PASSAGE GIVEN
=======

How TOP wrecks performance (part 2)

8 years ago

In my previous post, I showed how the vanilla version of TOP can really help performance by nudging the optimizer into picking an execution plan that is optimized for returning just a few rows instead of the entire result set. But I also showed that adding WITH TIES causes a cardinality misestimate, which may lead to suboptimal or downright terrible plan choices. Luckily, this is fixed in SQL Server 2014 and later, provided you use the new cardinality estimator.

In this post I will show how the PERCENT option causes even worse performance, and how you can avoid that performance hit.

PERCENT

Adding PERCENT to a TOP clause does exactly what it states on the label. Here is an example – very similar to the example used in the previous part, but I changed the ORDER BY for reasons I will explain later in the post.

SELECT TOP(2) PERCENT CustomerID, OrderDate, SubTotal

FROM Sales.SalesOrderHeader

ORDER BY SalesOrderID;

This query returns 630 rows. Why? Because without the TOP clause, the query would return 31,465 rows (the number of rows in Sales.SalesOrderHeader), and two percent of that is 630 (rounded up – TOP PERCENT always rounds up). Unlike TOP without PERCENT, the value for TOP with PERCENT can be a fractional number, e.g. TOP (2.5) PERCENT in the previous query would return 787 rows.

Because SQL Server does not know how many rows the query without TOP would return, it can only satisfy the TOP PERCENT requirement by first executing the query as if there is no TOP to get that row count (which, for this simple query, means reading the entire table), and then return the required number of rows. Here is the execution plan for the query above:

Even though I said that SQL Server needs to first read the entire table to get the amount of rows and then return to the table to get the 630 expected rows, the plan shows just a single clustered index scan operator accessing the table. So how does this work? The answer is the table spool operator.

=======

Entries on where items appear
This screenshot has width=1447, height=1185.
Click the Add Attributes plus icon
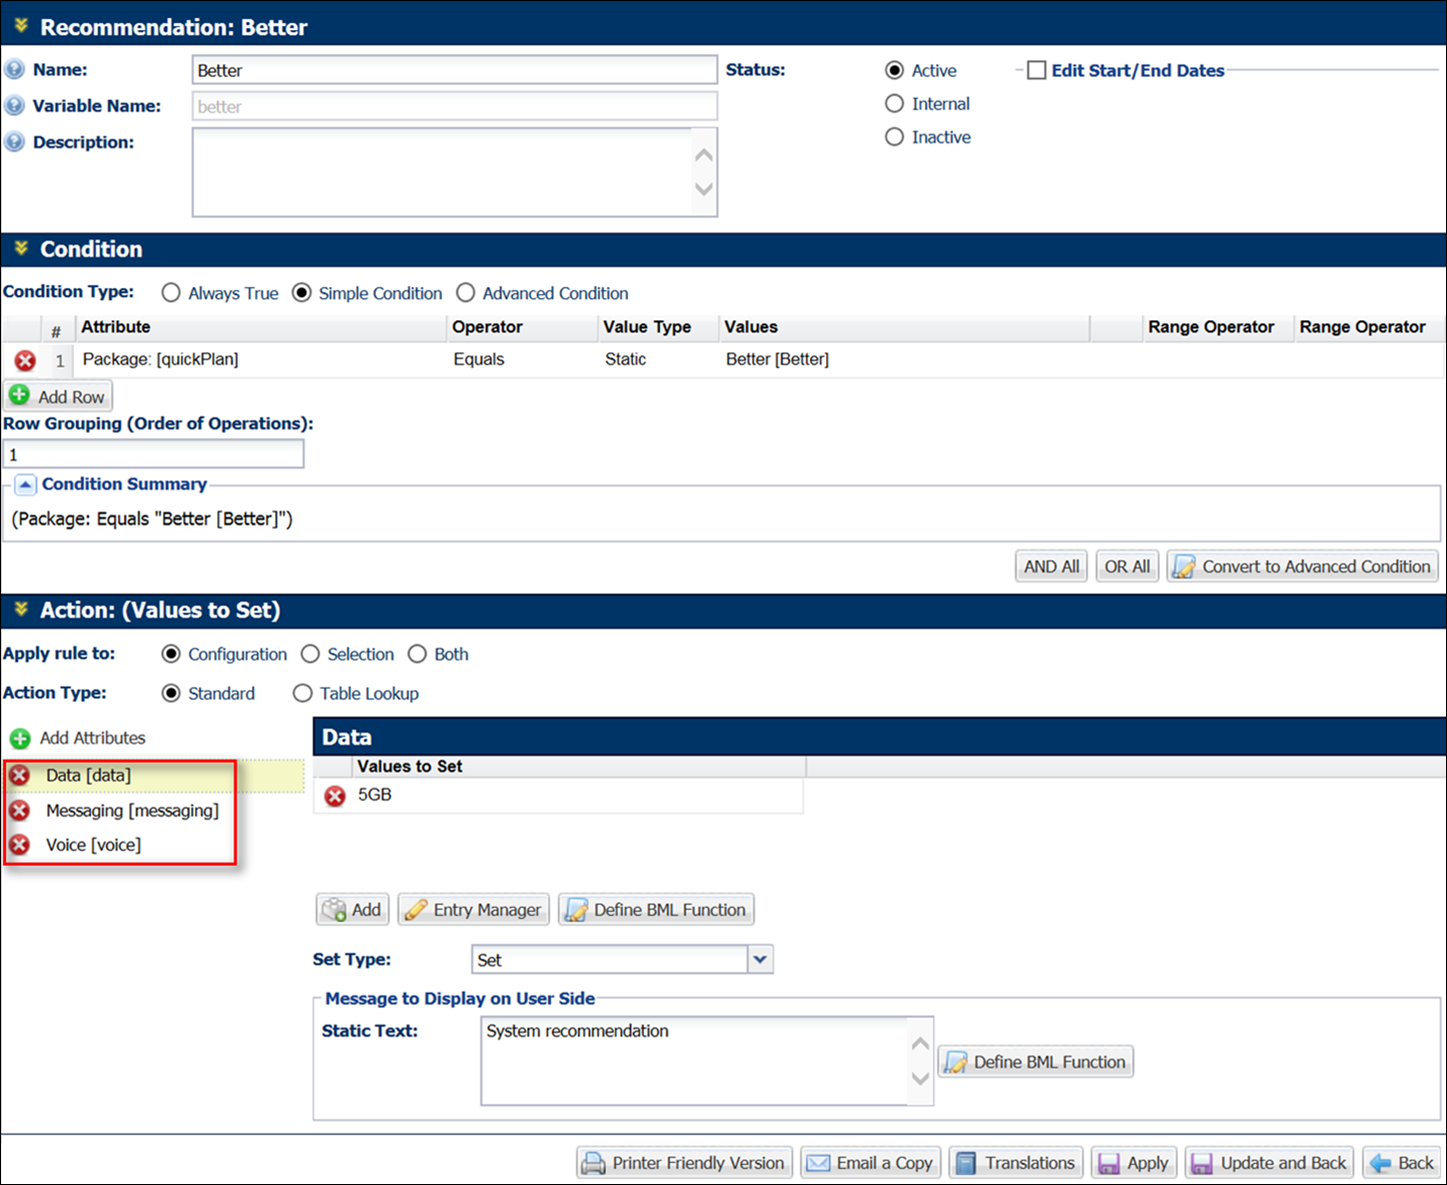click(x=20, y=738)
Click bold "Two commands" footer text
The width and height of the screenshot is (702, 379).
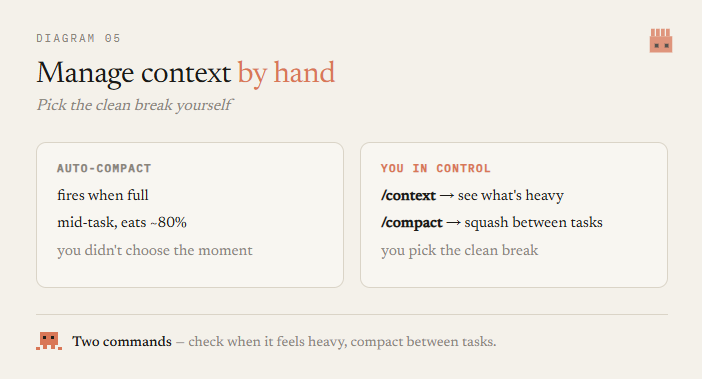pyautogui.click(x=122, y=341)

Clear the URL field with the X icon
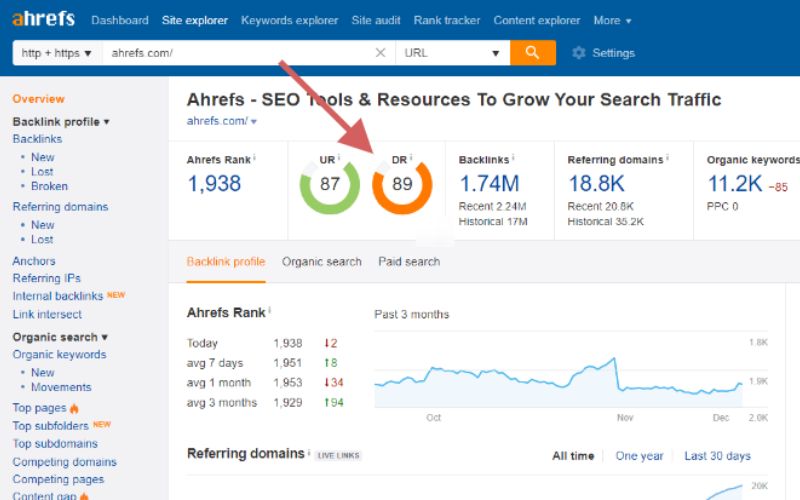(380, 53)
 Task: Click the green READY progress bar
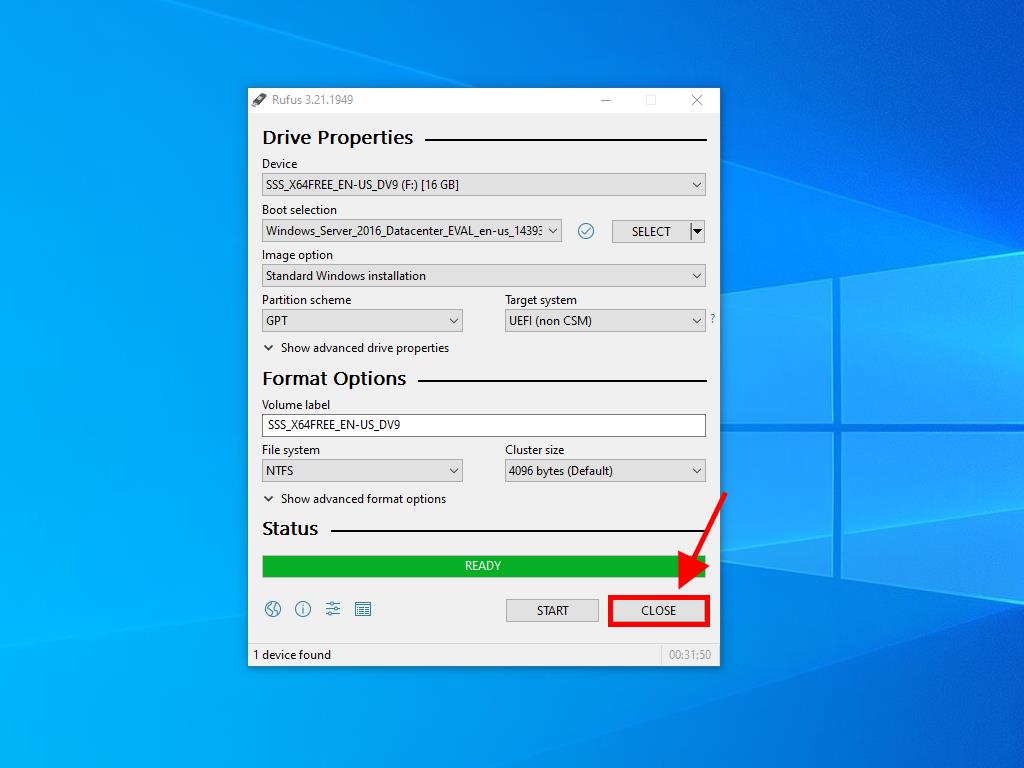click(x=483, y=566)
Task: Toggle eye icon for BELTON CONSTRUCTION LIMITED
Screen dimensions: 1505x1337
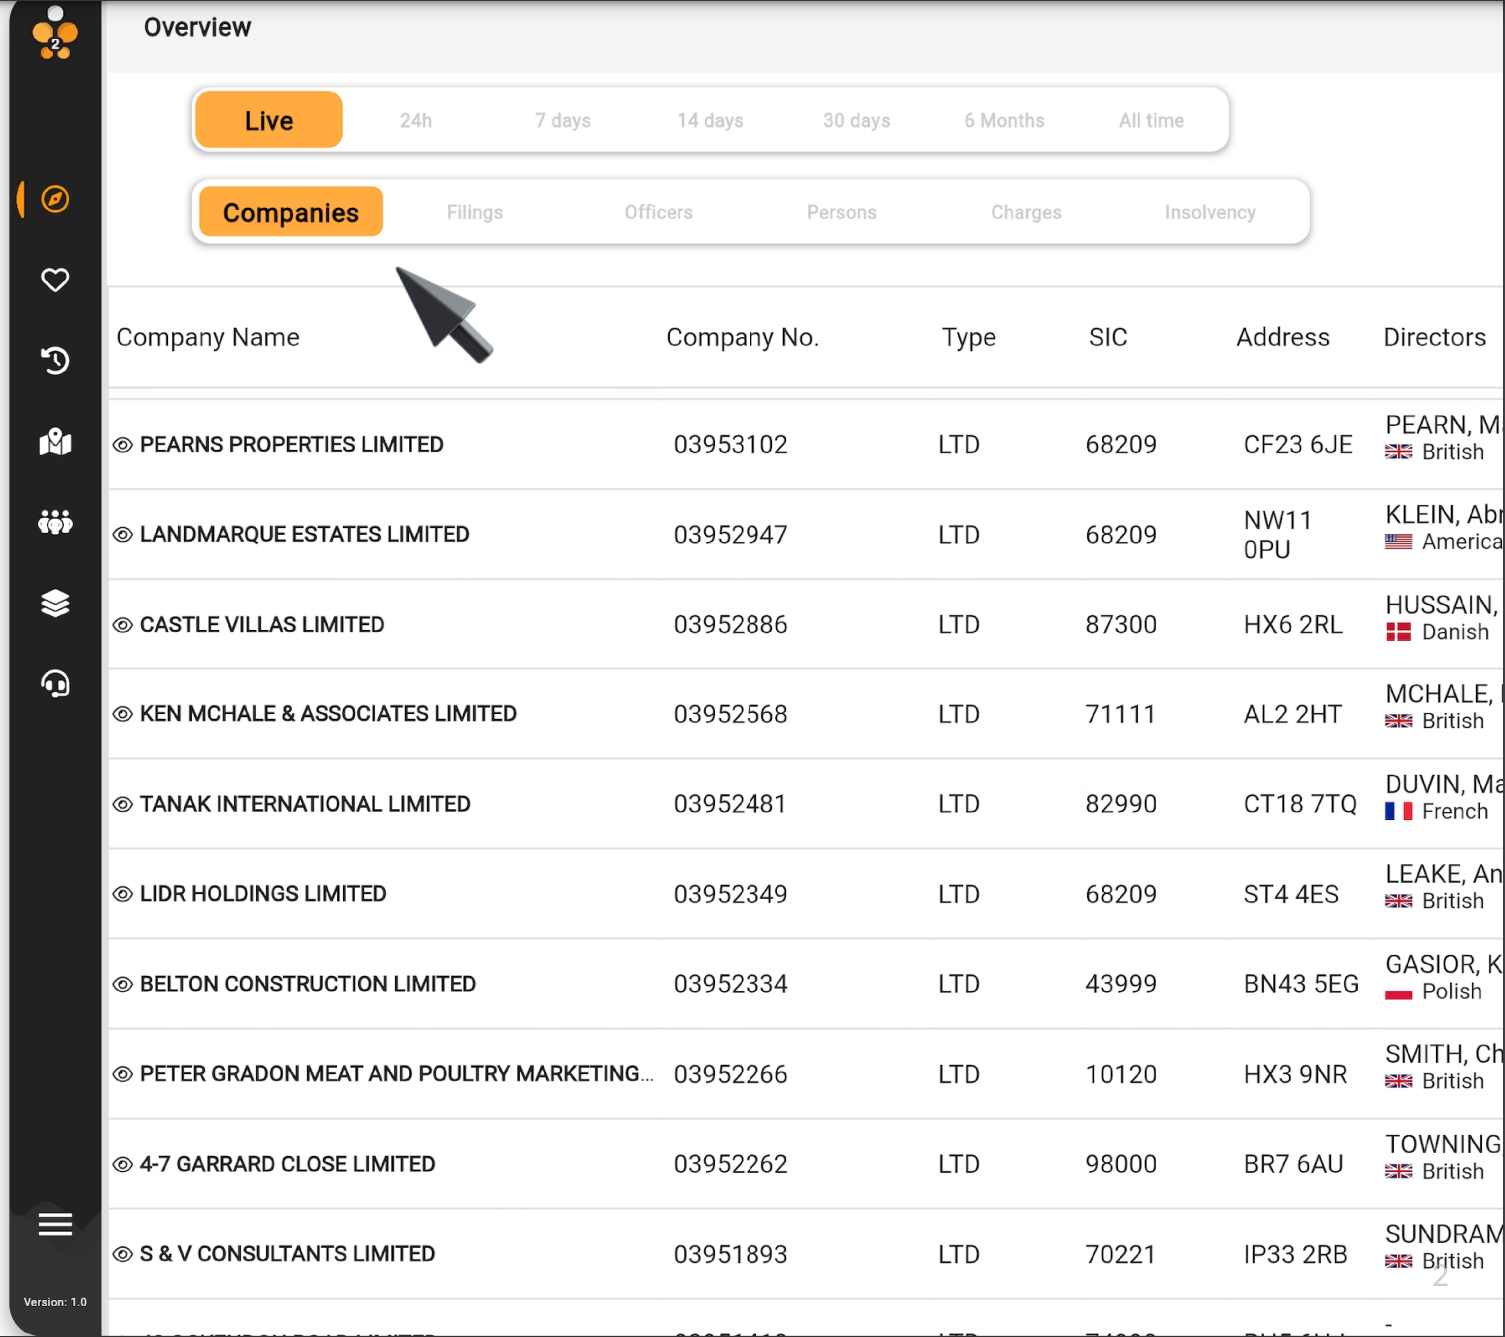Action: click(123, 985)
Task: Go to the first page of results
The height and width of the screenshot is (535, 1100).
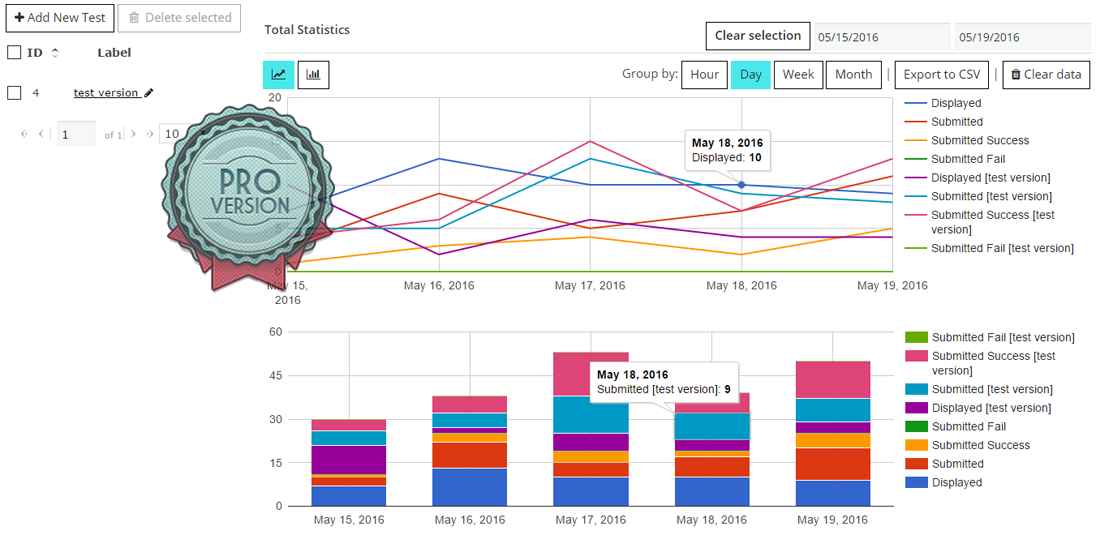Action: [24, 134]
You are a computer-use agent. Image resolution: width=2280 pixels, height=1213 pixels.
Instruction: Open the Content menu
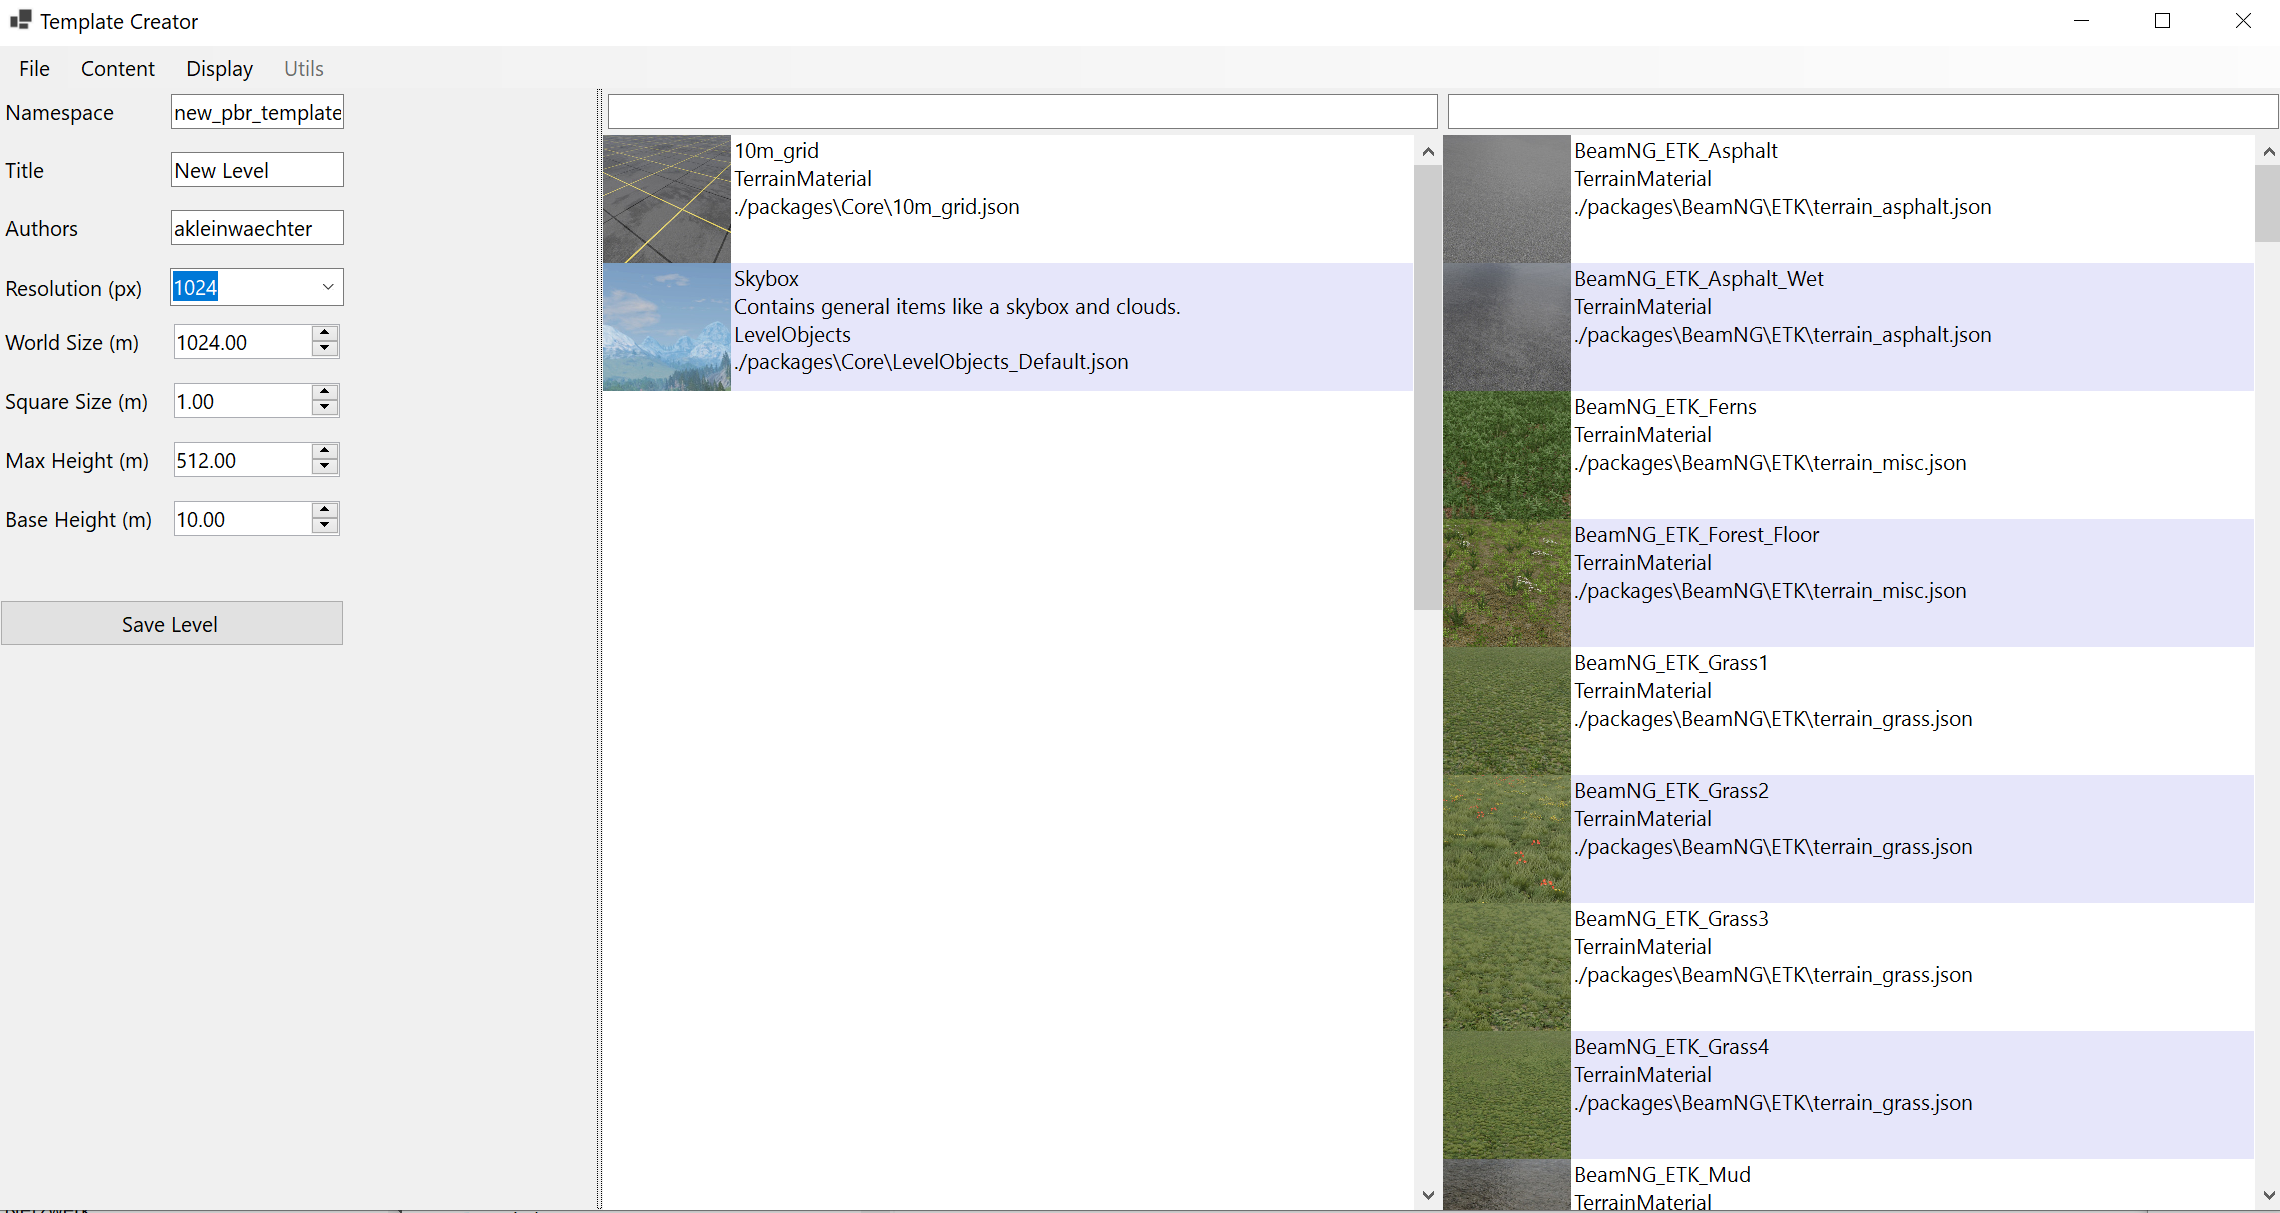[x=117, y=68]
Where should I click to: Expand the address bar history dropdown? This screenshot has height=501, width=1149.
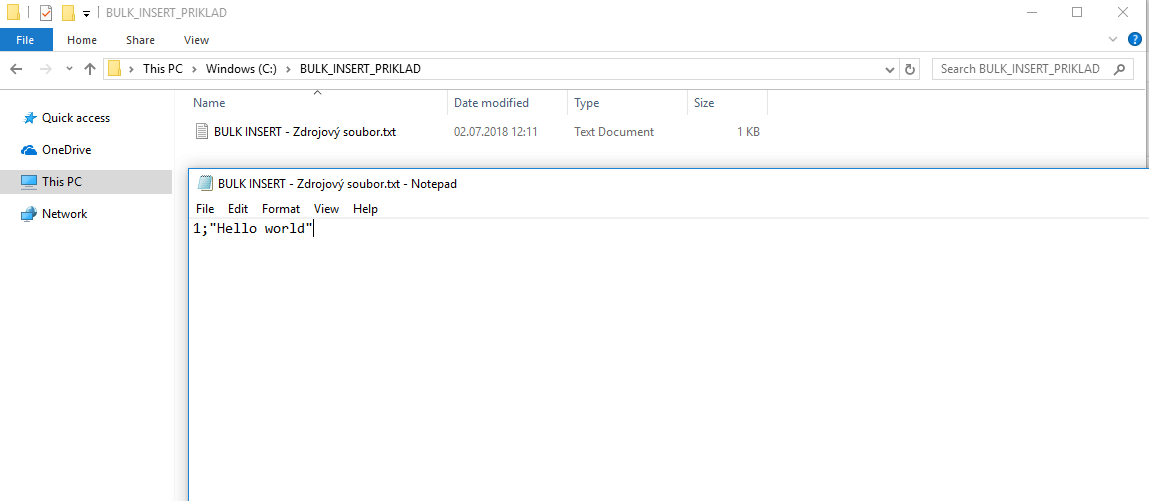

=======

SHORT PROBLEM
Please reproduce, word for word, everything in the post on TOP PERCENT from "How TOP wrecks" down to "that performance hit.". These rows were drawn from a separate source.

TASK RESULT
How TOP wrecks performance (part 2)

8 years ago

In my previous post, I showed how the vanilla version of TOP can really help performance by nudging the optimizer into picking an execution plan that is optimized for returning just a few rows instead of the entire result set. But I also showed that adding WITH TIES causes a cardinality misestimate, which may lead to suboptimal or downright terrible plan choices. Luckily, this is fixed in SQL Server 2014 and later, provided you use the new cardinality estimator.

In this post I will show how the PERCENT option causes even worse performance, and how you can avoid that performance hit.